My sister died from head injuries after she fell from her rooftop while cleaning the gutters. She was thirty-five. She has two young daughters and was a high school teacher. She lived in Adelaide and died on 5 October 2017.
That one was more feasible. The woman would need to have died just past midnight, as Gabby’s operation was early in the morn
ing on the same day. But she still wasn’t certain they could have done the retrieval and flown the heart the hour and a half from Adelaide in time. It could be it, but she had her doubts.

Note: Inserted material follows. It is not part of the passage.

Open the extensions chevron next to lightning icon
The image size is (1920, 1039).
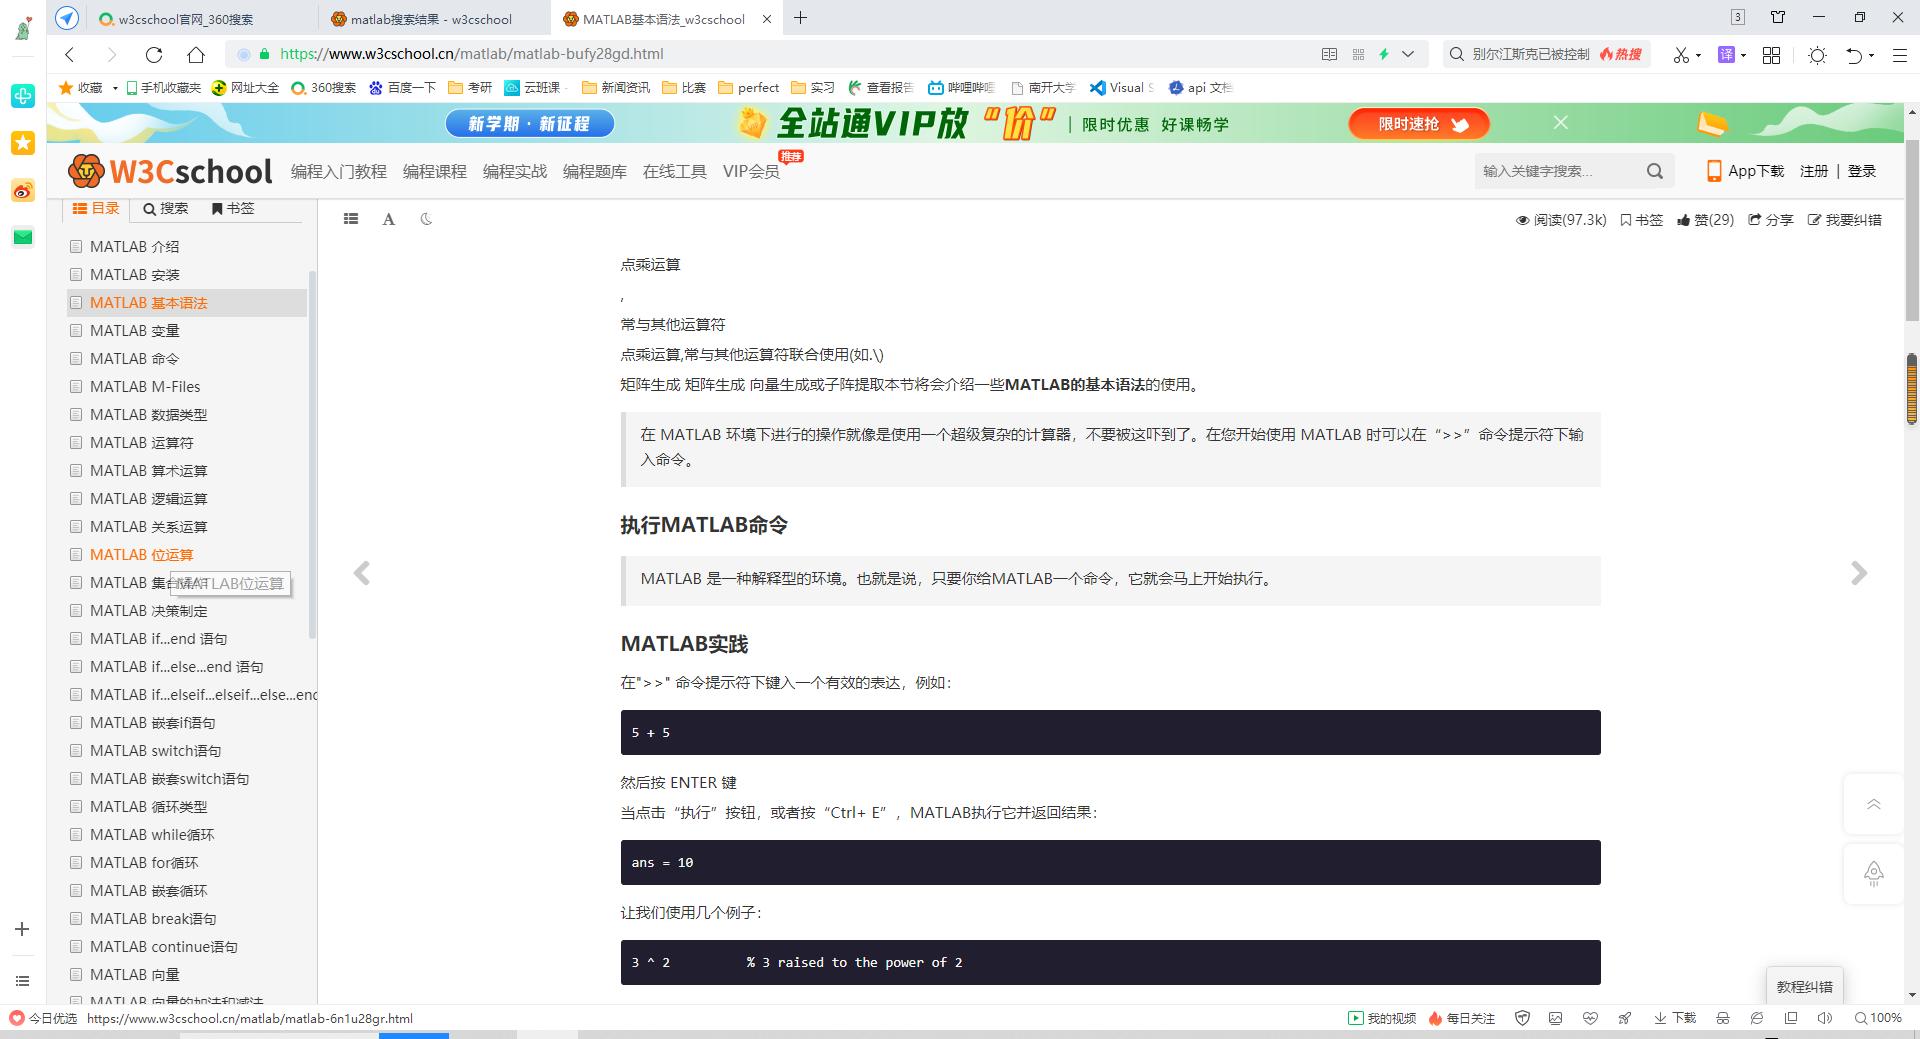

She put her phone away and looked around the property. She’d pulled up near the stables and tack room, under the shade of a gum tree. It was beautifully quiet, with just bird chatter in the air. A horse let out a loud snort and she went to the white wooden railing of the nearest paddock to see if she could find Hercules. She didn’t have to look far. As soon as she approached the fence, the big black horse in the yard looked up from where he was chewing, pricked his ears, whinnied at her and trotted to the fence.
‘Oh, aren’t you handsome!’ she said, holding her hand out over the railing. He came straight to her and she closed her fist for him to sniff – a horseman’s handshake – which he did, his warm breath caressing her skin. She leaned to the side to peer past his huge bulk, just to check she had the right horse before she fell completely in love. Finding no other black horses in sight, she let her heart be swept away by his huge dark eyes, long thick forelock and mane, shiny coat and calm presence. Until this moment, she’d had her doubts about Pippa’s sanity in keeping a secret horse, but now she was head over heels for him too.
Pippa’s old and shabby blue Corolla wheezed up alongside Gabby’s car – no one in the McPhee family had ever put much value in cars – and her sister jumped out, her fierce frown disappearing as soon as she clapped eyes on Hercules.
‘Isn’t he gorgeous?’
‘Yes, he really is!’ Gabby hugged Pippa, noting the squinty flesh around her sister’s eyes that suggested Pippa had been crying.
Hercules gave a throaty nicker to Pippa.
‘I’m coming,’ she said, releasing Gabby to open the passenger door of her car and fish in her handbag. ‘The kids have been getting a lot of cut-up apple and carrot in their lunchboxes,’ she said, opening a sandwich bag and pulling out treats for Hercules. He took them delicately from her outstretched hand.